FSU's Center of Population Science for Health Equity launches project to reduce health disparities among underrepresented minority communities
TALLAHASSEE, Fla. — The U.S. Food and Drug Administration Office of Minority Health and Health Equity (FDA OMHHE) has awarded a grant to Florida State University’s Center of Population Sciences for Health Equity (CPSHE) to be part of the FDA OMHHE Racial and Ethnic Minority Acceleration Consortium for Health Equity consortium. The consortium consists of collaborators that will focus on strengthening and advancing minority health and health equity focused research, outreach, and communications as well as support training and mentoring students, fellows, and researchers from diverse communities.
One of the projects based at Florida State University (FSU) will develop strategies for introducing home use self-testing technology and remote data collection among underrepresented minority (URM) communities to achieve early detection, effective treatment, and bridge the health disparity gap in communities. This project also aims to enhance recruitment for remote clinical trials and reduce health disparities among URM populations. To combat community skepticism and build trust, CPSHE is hiring individuals from specific URM communities who can supply translation services, including languages that are not commonly available to ensure effective communication and inclusivity in the research process.
“This study will build on the existing long-term relationships with underrepresented minority communities, further supporting CPSHE’s mission to establish and nurture trustworthy relationships between URM communities and the scientific community,” said Dr. Eugenia Millender, co-founder of CPSHE and serves as the principal investigator for the projected. Millender is working alongside CPSHE co-founder Dr. Frankie Wong, and assistant director Dr. Casey Xavier Hall, both of whom will serve as multiple principal investigators (MPIs).

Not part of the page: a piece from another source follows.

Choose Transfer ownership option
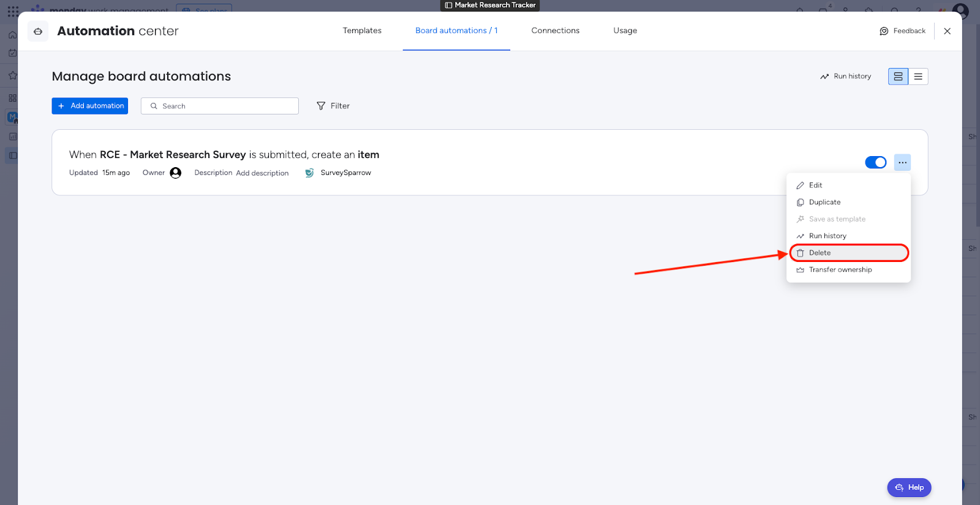Image resolution: width=980 pixels, height=505 pixels. 840,270
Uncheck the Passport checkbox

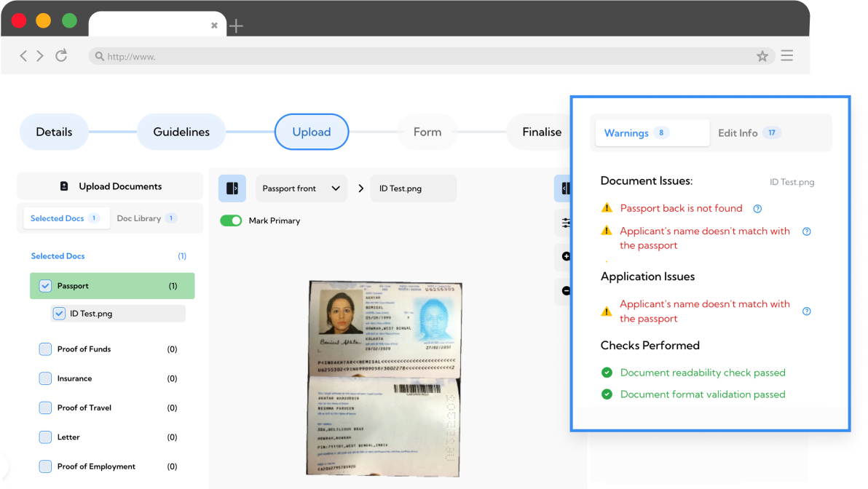tap(45, 286)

This project specifically is tailored to address the unmet needs of American Indians, Latino, Asian Americans, Pacific Islanders, and people from sexual and gender minority communities, who have historically been underrepresented in clinical trials. These communities face unique health challenges rooted in cultural, social, and environmental factors, which can be addressed by this and other research endeavors.

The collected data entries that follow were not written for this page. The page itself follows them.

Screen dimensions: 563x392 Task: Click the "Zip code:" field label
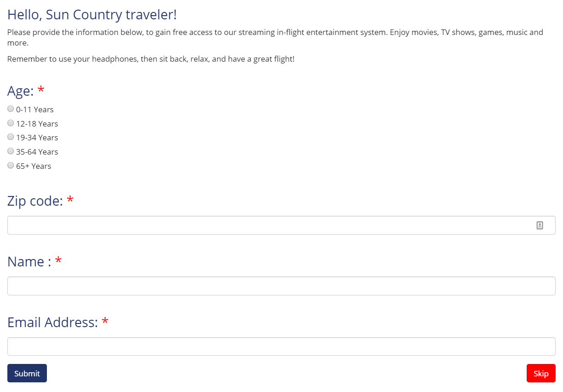(35, 201)
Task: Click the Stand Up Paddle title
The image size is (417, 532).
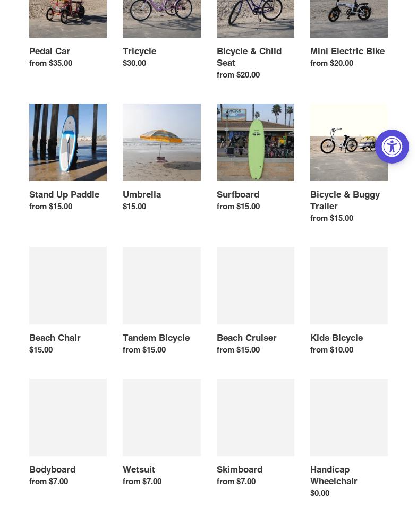Action: click(x=64, y=194)
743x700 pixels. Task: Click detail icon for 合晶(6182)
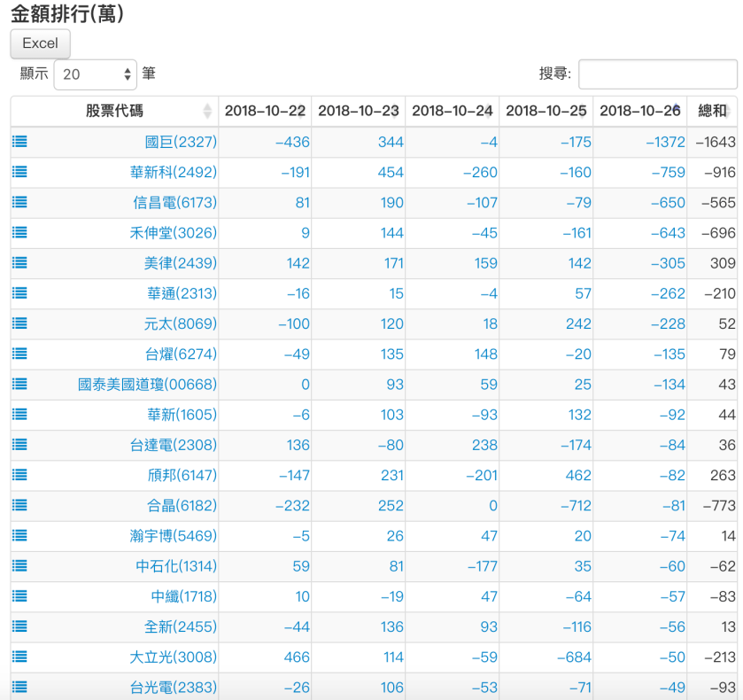tap(19, 506)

The study adopts a community-driven approach, actively engaging with community members to understand the most prevalent health problems and exploring potential solutions collaboratively. By co-creating best practices and establishing remote community advisory groups, the initiative aims to develop a pipeline of community champions, increasing minority participation in clinical trials and overcoming barriers like geographical distance and limited access to healthcare. “Technology has a great potential for increasing accessibility and reducing isolation, but that won’t happen without careful thought and planning as well as trial and error,” Dr. Xavier Hall said, “This is particularly true for underrepresented minorities, which is why this project and collaboration with FDA OMHHE is so important.”
The Center of Population Science for Health Equity at FSU is a community driven research center dedicated to promoting health equity and reducing health disparities among marginalized, underserved, and vulnerable populations.